**Extract:**

══════════

Quick Links

Re: Logical Replication of sequences

From:	Dilip Kumar <dilipbalaut(at)gmail(dot)com>
To:	vignesh C <vignesh21(at)gmail(dot)com>
Cc:	Masahiko Sawada <sawada(dot)mshk(at)gmail(dot)com>, Amit Kapila <amit(dot)kapila16(at)gmail(dot)com>, Peter Eisentraut <peter(at)eisentraut(dot)org>, PostgreSQL Hackers <pgsql-hackers(at)lists(dot)postgresql(dot)org>, Tomas Vondra <tomas(dot)vondra(at)enterprisedb(dot)com>, Euler Taveira <euler(at)eulerto(dot)com>, Michael Paquier <michael(at)paquier(dot)xyz>, "Hayato Kuroda (Fujitsu)" <kuroda(dot)hayato(at)fujitsu(dot)com>, Hou, Zhijie/侯志杰 <houzj(dot)fnst(at)fujitsu(dot)com>, "Katz, Jonathan" <jkatz(at)amazon(dot)com>
Subject:	Re: Logical Replication of sequences
Date:	2024-06-12 05:21:29
Message-ID:	CAFiTN-vg6JBdu93T74o8F3n_hHdaj+-YdD4jRbOCvybF_RwwRg@mail.gmail.com
Views:	Whole Thread \| Raw Message \| Download mbox \| Resend email
Thread:
Lists:	pgsql-hackers

On Tue, Jun 11, 2024 at 4:06 PM vignesh C <vignesh21(at)gmail(dot)com> wrote:
>
> Amit and I engaged in an offline discussion regarding the design and
> contemplated that it could be like below:

If I understand correctly, does this require the sequences to already
exist on the subscribing node before creating the subscription, or
will it also copy any non-existing sequences?

> 1) CREATE PUBLICATION syntax enhancement:
> CREATE PUBLICATION ... FOR ALL SEQUENCES;
> The addition of a new column titled "all sequences" in the
> pg_publication system table will signify whether the publication is
> designated as all sequences publication or not.
>
> 2) CREATE SUBSCRIPTION -- no syntax change.
> Upon creation of a subscription, the following additional steps will
> be managed by the subscriber:
> i) The subscriber will retrieve the list of sequences associated with
> the subscription's publications.
> ii) For each sequence: a) Retrieve the sequence value from the
> publisher by invoking the pg_sequence_state function. b) Set the
> sequence with the value obtained from the publisher. iv) Once the
> subscription creation is completed, all sequence values will become
> visible at the subscriber's end.
>
> An alternative design approach could involve retrieving the sequence
> list from the publisher during subscription creation and inserting the
> sequences with an "init" state into the pg_subscription_rel system
> table. These tasks could be executed by a single sequence sync worker,
> which would:
> i) Retrieve the list of sequences in the "init" state from the
> pg_subscription_rel system table.
> ii) Initiate a transaction.
> iii) For each sequence: a) Obtain the sequence value from the
> publisher by utilizing the pg_sequence_state function. b) Update the
> sequence with the value obtained from the publisher.
> iv) Commit the transaction.
>
> The benefit with the second approach is that if there are large number
> of sequences, the sequence sync can be enhanced to happen in parallel
> and also if there are any locks held on the sequences in the
> publisher, the sequence worker can wait to acquire the lock instead of
> blocking the whole create subscription command which will delay the
> initial copy of the tables too.

══════════

**What this exercise asks:**
[1] Answer these questions about the message on sequence replication:
(a) What is the name of the new column proposed for the pg_publication system table?
(b) Which function would be invoked to obtain a sequence value from the publisher?
(c) In the alternative design, in what state would sequences be inserted into the pg_subscription_rel system table?
[2] In the message on sequence replication, what are all the steps the single sequence sync worker would carry out under the alternative design?
[3] Rewrite the paragraph of the message on sequence replication that begins "The benefit with the second approach" as a shorter statement that keeps its main points.

══════════

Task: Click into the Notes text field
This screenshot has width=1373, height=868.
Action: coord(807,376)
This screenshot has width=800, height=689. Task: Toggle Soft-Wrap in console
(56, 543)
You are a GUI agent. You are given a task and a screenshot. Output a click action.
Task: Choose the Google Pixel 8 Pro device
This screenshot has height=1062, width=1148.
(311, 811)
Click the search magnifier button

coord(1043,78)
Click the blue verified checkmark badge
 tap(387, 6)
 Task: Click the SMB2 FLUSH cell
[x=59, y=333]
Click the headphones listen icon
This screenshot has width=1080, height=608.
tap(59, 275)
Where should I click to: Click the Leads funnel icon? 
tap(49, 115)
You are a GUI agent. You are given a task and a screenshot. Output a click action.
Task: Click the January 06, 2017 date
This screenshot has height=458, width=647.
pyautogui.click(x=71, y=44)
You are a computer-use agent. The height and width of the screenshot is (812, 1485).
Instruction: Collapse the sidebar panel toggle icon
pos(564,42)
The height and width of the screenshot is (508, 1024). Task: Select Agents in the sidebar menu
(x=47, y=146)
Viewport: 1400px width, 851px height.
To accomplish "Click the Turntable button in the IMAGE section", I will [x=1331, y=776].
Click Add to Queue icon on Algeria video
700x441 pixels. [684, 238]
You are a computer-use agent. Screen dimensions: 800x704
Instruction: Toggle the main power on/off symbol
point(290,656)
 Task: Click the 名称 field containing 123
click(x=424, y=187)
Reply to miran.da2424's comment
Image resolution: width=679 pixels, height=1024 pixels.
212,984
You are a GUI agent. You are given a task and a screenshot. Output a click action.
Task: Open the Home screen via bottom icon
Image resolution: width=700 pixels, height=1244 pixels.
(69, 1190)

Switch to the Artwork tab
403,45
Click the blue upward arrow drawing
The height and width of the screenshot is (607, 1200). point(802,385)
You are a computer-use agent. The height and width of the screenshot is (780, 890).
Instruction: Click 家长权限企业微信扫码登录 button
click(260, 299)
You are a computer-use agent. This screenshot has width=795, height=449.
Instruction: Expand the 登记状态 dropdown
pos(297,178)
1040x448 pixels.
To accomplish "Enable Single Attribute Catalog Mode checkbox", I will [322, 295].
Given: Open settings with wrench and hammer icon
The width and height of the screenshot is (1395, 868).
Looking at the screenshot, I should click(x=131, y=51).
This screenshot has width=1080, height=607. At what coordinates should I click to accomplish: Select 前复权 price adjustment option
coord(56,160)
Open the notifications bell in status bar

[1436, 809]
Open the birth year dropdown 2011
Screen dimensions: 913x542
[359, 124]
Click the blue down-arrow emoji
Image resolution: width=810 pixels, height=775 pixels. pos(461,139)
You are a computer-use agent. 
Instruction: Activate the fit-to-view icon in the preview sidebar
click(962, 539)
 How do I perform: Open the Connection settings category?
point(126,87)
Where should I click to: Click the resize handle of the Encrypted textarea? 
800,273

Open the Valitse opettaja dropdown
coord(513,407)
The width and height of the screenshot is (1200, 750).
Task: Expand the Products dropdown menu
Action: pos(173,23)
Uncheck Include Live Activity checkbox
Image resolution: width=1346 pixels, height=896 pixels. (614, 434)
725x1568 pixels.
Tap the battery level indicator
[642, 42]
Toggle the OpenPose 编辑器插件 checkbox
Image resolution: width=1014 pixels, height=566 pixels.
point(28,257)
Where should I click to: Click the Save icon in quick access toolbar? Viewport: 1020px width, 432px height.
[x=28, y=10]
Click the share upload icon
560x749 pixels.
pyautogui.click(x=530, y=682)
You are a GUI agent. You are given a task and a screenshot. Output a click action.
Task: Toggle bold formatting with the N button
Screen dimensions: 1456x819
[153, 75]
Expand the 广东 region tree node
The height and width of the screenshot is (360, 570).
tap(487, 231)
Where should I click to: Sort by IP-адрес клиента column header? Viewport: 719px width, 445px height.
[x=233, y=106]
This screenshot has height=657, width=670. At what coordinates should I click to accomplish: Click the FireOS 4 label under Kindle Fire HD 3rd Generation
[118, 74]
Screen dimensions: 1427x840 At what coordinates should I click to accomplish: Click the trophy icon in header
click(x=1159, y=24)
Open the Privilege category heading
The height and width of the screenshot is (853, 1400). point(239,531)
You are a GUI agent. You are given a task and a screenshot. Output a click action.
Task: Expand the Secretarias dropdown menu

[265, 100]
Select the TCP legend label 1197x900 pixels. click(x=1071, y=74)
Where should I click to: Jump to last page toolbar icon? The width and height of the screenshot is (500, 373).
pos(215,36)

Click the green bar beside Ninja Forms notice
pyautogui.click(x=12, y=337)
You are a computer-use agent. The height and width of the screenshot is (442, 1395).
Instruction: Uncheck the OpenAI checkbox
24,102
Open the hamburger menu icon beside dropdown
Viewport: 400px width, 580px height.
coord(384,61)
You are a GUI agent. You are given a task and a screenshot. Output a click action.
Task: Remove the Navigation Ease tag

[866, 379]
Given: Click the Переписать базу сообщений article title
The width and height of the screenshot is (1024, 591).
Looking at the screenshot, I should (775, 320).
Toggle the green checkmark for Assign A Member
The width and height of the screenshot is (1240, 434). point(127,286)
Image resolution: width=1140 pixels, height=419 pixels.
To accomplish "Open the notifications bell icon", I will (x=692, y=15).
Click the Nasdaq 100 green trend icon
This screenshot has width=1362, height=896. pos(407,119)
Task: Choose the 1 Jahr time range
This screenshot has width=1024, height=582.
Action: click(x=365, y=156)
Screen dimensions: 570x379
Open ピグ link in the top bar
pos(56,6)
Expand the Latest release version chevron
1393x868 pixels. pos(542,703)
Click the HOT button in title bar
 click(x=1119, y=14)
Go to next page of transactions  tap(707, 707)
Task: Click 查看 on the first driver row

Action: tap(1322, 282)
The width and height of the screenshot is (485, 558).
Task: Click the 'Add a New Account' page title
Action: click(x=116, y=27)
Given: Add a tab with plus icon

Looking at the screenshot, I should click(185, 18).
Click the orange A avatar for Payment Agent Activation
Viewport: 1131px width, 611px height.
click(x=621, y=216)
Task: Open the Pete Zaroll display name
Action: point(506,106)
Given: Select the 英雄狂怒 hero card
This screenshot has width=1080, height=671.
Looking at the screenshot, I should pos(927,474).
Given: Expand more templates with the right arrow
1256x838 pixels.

══════════

**Solutions for each task:**
[1]
(a) "all sequences"
(b) pg_sequence_state
(c) The "init" state

[2]
1. Retrieve the list of sequences in the "init" state from the pg_subscription_rel system table.
2. Initiate a transaction.
3. For each sequence, obtain its value from the publisher using the pg_sequence_state function and update the sequence with that value.
4. Commit the transaction.

[3] The second approach lets sequence sync run in parallel when there are many sequences. If sequences are locked on the publisher, the sequence worker can wait for the lock. This avoids blocking the whole create subscription command, which would also delay the initial copy of the tables.